Our aim was to bring together early career researchers interested in reproducible and open science practices, such as careful study design and hypothesis testing and good coding practices. We also wanted to inspire researchers to think of problems such as publication bias, p-hacking and hypothesising after results are known (Harking).

The workshop took place on June 6th and 7th at the University of Exeter. We had a first day with three talks from external speakers. Professor Marcus Munafò from the University of Bristol talked about Scientific Ecosystems and Research Reproducibility. We explained some of the current issues hampering scientific discovery, such as publication bias and lack of reproducibility. Next, Dr Jackie Thompson from the University of Bristol and University of Oxford gave a brilliant tutorial on data simulation methods with the programming language R. Our last talk of the day was by Professor Chris Chambers from the University of Cardiff. He talked to us about alternative way of publishing scientific work, in particular a new publishing model called Registered Reports.

The second day was focus on bite-size tutorials of some useful tools, such as R programming language, command line, Open Science Framework (OSF) and version control (e.g. github).

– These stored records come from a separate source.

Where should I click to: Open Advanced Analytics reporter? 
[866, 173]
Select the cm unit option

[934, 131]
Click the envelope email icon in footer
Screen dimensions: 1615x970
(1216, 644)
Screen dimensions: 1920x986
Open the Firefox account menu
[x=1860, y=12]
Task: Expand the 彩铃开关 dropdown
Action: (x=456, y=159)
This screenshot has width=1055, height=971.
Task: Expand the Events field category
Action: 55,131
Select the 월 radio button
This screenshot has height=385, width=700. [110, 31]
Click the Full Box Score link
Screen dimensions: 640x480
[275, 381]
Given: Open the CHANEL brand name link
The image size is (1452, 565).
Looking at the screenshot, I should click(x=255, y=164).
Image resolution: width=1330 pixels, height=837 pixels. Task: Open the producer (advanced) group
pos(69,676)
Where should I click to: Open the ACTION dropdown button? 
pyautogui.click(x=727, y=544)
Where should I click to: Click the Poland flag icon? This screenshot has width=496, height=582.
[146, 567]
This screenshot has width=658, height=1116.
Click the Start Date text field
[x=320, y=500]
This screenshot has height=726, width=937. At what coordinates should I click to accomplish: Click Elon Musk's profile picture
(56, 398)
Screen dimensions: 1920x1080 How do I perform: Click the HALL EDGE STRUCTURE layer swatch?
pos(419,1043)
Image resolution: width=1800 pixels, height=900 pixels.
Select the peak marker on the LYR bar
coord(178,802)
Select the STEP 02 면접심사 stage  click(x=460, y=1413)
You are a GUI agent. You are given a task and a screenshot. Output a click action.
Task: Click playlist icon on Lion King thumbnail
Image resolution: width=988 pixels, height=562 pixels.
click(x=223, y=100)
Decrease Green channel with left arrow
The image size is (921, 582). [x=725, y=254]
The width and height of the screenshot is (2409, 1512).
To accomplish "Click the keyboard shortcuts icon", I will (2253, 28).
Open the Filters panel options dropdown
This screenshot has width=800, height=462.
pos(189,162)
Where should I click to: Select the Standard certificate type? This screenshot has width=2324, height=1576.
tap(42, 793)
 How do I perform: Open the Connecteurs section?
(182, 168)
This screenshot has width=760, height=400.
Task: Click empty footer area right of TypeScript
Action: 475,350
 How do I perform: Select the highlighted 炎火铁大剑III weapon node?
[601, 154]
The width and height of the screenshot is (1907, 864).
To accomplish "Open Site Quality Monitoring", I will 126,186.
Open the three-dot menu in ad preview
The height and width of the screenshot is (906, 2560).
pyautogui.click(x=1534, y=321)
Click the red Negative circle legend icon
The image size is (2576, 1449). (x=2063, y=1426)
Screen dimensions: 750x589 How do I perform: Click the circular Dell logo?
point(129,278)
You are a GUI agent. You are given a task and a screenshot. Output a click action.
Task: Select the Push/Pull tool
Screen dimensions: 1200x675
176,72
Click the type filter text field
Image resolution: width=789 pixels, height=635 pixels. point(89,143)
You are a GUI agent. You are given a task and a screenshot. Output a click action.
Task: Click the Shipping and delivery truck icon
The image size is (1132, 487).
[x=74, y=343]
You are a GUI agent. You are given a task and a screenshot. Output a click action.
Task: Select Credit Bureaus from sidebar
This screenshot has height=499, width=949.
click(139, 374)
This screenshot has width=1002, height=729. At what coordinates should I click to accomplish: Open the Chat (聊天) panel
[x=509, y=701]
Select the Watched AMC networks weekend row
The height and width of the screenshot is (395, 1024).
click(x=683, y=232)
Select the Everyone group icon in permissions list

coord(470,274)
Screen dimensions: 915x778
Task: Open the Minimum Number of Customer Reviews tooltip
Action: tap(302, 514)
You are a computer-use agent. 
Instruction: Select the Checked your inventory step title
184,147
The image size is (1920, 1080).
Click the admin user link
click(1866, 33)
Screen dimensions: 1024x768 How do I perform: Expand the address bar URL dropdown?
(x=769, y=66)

These tutorials were delivered by researchers from the University of Exeter, Dr Eilis Hannon, Dr Jeremy Metz and Thea Seiler-Vellame. We were also privileged to have a webinar by Dr David Mellor from the Centre for Open Science.

The materials of our workshop are all available at https://osf.io/qfs2u/.

All in all, the workshop was a success and will hopefully help us establish a reproducibility network in Exeter!